Solar power, large-scale energy storage, all linked together by a smart grid architecture that keeps power flowing and balanced. Duke Energy (NYSE: DUK) wants to do it all – and it's brought on Integral Analytics to help make it all work.
The Cincinnati-based startup is working with the utility on its McAlpine Creek project, a "virtual power plant" made up of grid electricity, renewable energy, a big battery and the very homes of its customers.
First off is the 50-kilowatt solar array Duke has installed at its McAlpine substation in south Charlotte. That can feed into the grid or power up a 500-kilowatt zinc bromide battery that Duke hopes to install in the coming weeks (for more on zinc bromide, click here).
Then there are about 100 households, picked from among the 8,300 in the area that have received smart meters from the utility, that will participate in a test of a residential energy management system.
The idea is to hook up air conditioners, heat pumps, water heaters, dryers and other appliances via wireless networks so they can be powered down or turned off to save energy and help the utility curb peak power demands (see The Smart Home, Part I).
Integral Analytics is tasked with getting all those things to work together, said Michael Ozog, vice president of economic valuation. Integral makes software that "can choreograph appliance demand across all these customers," he said.
"By doing that, we can reduce total peak demand that the utility sees without actually curtailing demand," he said. That is, it can get a lot of appliances and air conditioners and the like to respond to commands to turn their power use up or down slightly without a noticeable effect on the part of the homeowner.
Fine-tuning like this is made possible with the in-home devices feeding data to the utility, as well as sensors at the substation level. Working from those ends, Integral can do things like figure out which distribution feeder lines and transformers are under the most strain and turn down power demand from homes fed from them.
At the same time, it can also take into account homeowner preferences for how they'd like their energy managed, he said. For example, it can determine which customers said they're OK with having their air conditioners turned off versus those who want to keep them on, he said.
That's a complicated task even when one is only dealing with relatively stable grid power, Ozog said. Adding solar panels that can see power output sag and soar depending on cloud cover overhead only adds to the challenge, he said.
It's a similar challenge facing utilities across the country as they seek to incorporate growing amounts of intermittent renewable power into their transmission and distribution grids.
GridPoint is another software developer working on integrating these various parts of the smart grid, and is working with utility Xcel Energy on its $100 million SmartGridCity pilot project (see GridPoint Beefs Up Software, Lands New Marketing Deal).

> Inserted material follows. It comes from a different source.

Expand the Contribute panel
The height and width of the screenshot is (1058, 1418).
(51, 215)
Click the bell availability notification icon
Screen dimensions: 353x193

Fort Collins, Colo.-based Spirae is doing similar integration work for the Department of Energy-funded FortZED project and another with Danish transmission system operator Energinet.dk.
As CEO Sunil Cherian explained earlier this month, integrating energy storage devices to help with grid stability operations like frequency regulation – keeping the grid humming at a steady 60 hertz, or cycles per second – is a tricky proposition.
That's because the microsecond lag times required to do that means that storage devices have to be embedded with the distributed intelligence to get them to interact with one another in a way that doesn't worsen the problem they were meant to alleviate (see Green Light post).
Ozog said that the Duke McAlpine project is currently getting data in one-minute intervals, but that such finer-tuned uses of its software could apply to future projects.
Integral Analytics started working with Duke when it did a 30-person smart meter pilot in Cincinnati last year, Ozog said. While it doesn't have any other utility projects at present, it is speaking with California utility Pacific Gas & Electric and others, he said.
Working with Integral Analytics is Aleri, a Chicago-based company that makes technology to analyze large amounts of data in real time.
As for who is providing the wireless networking for the McAlpine pilot, Greentech Media identified Sequentric Energy Systems as the company last week, though neither it nor Duke would confirm that fact.
The North Carolina-based company uses a proprietary wireless network to link appliances and home circuits to a gateway that communicates with the utility via broadband connections (see Sequentric Working on Duke Pilot Project).